_必做任务 1_:
根据关于 MongoDB 排序的文本，回答下列问题，答案按 (a)、(b)、(c) 标注：
(a) 在 db.users.find({name: "Ryan"}) 的例子中，先按哪个字段升序排序？
(b) sort({ a:1, b:-1}) 中，字段 b 按什么顺序排序？
(c) $sort 阶段的内存上限是多少？
_必做任务 2_: 将关于 MongoDB 排序的文本中以“我们条件查询有时候”开头的段落改写成要点列表，保留主要信息。
_必做任务 3_: 把关于 MongoDB 排序的文本中的这句话译成中文：“By default, if the stage exceeds this limit, $sort will produce an error.”

我们条件查询有时候也会按照某字段排序的, 比如按照时间排序. 查询一组时间序列的数据, 我们想要按照时间先后顺序来显示内容, 则必须先按照时间字段排序, 然后再按照 id 升序.

db.users.find({name: "Ryan"}).sort( { birth: 1, _id: 1 } ).limit( 5 )

我们先按照 birth 升序, 然后 birth 相同的 record 再按照_id 升序, 如此可以实现我们的分页功能了.

多字段排序

db.records.sort({ a:1, b:-1})

表示先按照 a 升序, 再按照 b 降序. 即, 按照字段 a 升序, 对于 a 相同的记录, 再用 b 降序, 而不是按 a 排完之后再全部按 b 排.

示例:

db.user.find();

结果:

{
    "_id" : ObjectId("5b1886ac965c44c78540a4fb"),
    "name" : "a",
    "age" : 1.0,
    "id" : "1"
}
{
    "_id" : ObjectId("5b1886f8965c44c78540a4fc"),
    "name" : "a",
    "age" : 2.0,
    "id" : "2"
}
{
    "_id" : ObjectId("5b1886fa965c44c78540a4fd"),
    "name" : "b",
    "age" : 1.0,
    "id" : "3"
}
{
    "_id" : ObjectId("5b1886fd965c44c78540a4fe"),
    "name" : "b",
    "age" : 2.0,
    "id" : "4"
}
{
    "_id" : ObjectId("5b1886ff965c44c78540a4ff"),
    "name" : "c",
    "age" : 10.0,
    "id" : "5"
}

按照名称升序, 然后按照 age 降序

db.user.find({}).sort({name: 1, age: -1})

结果:

{
    "_id" : ObjectId("5b1886f8965c44c78540a4fc"),
    "name" : "a",
    "age" : 2.0,
    "id" : "2"
}
{
    "_id" : ObjectId("5b1886ac965c44c78540a4fb"),
    "name" : "a",
    "age" : 1.0,
    "id" : "1"
}
{
    "_id" : ObjectId("5b1886fd965c44c78540a4fe"),
    "name" : "b",
    "age" : 2.0,
    "id" : "4"
}
{
    "_id" : ObjectId("5b1886fa965c44c78540a4fd"),
    "name" : "b",
    "age" : 1.0,
    "id" : "3"
}
{
    "_id" : ObjectId("5b1886ff965c44c78540a4ff"),
    "name" : "c",
    "age" : 10.0,
    "id" : "5"
}

用索引优化排序

到这里必须考虑下性能.

$sort and Memory Restrictions

The $sort stage has a limit of 100 megabytes of RAM. By default, if the stage exceeds this limit, $sort will produce an error. To allow for the handling of large datasets, set the allowDiskUse option to true to enable $sort operations to write to temporary files. See the allowDiskUse option in db.collection.aggregate() method and the aggregate command for details.

_数据内容_:

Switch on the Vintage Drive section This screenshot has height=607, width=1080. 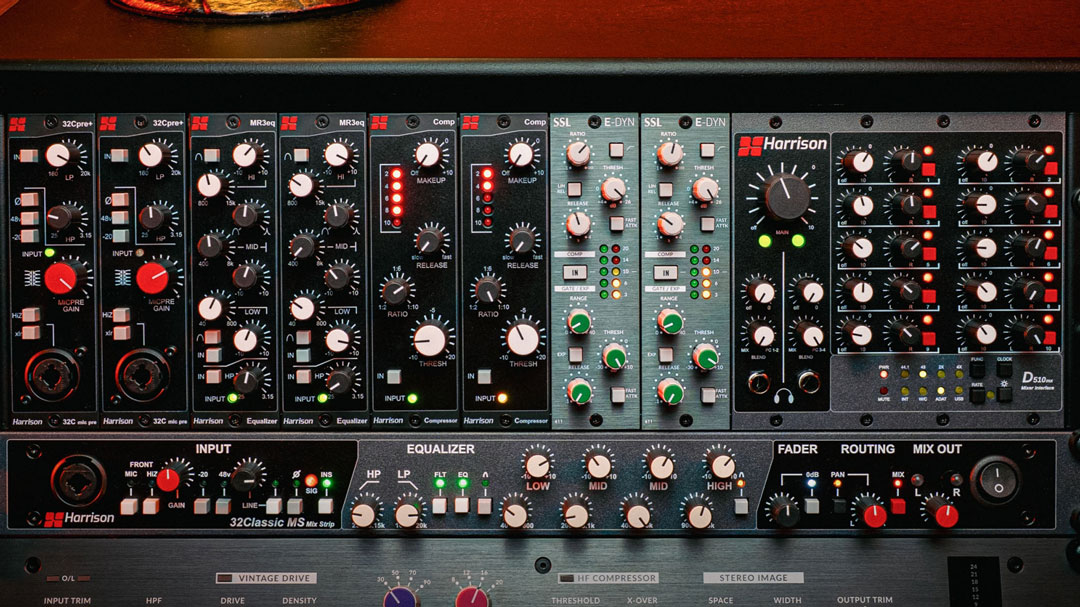(229, 578)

_完整回答 1_:
(a) birth
(b) 降序
(c) 100 MB

_完整回答 2_:
- 条件查询有时需要按某个字段排序，例如按时间排序。
- 查询一组时间序列数据并按时间先后显示时，必须先按时间字段排序，再按 id 升序。

_完整回答 3_: 默认情况下，如果该阶段超出此限制，$sort 会报错。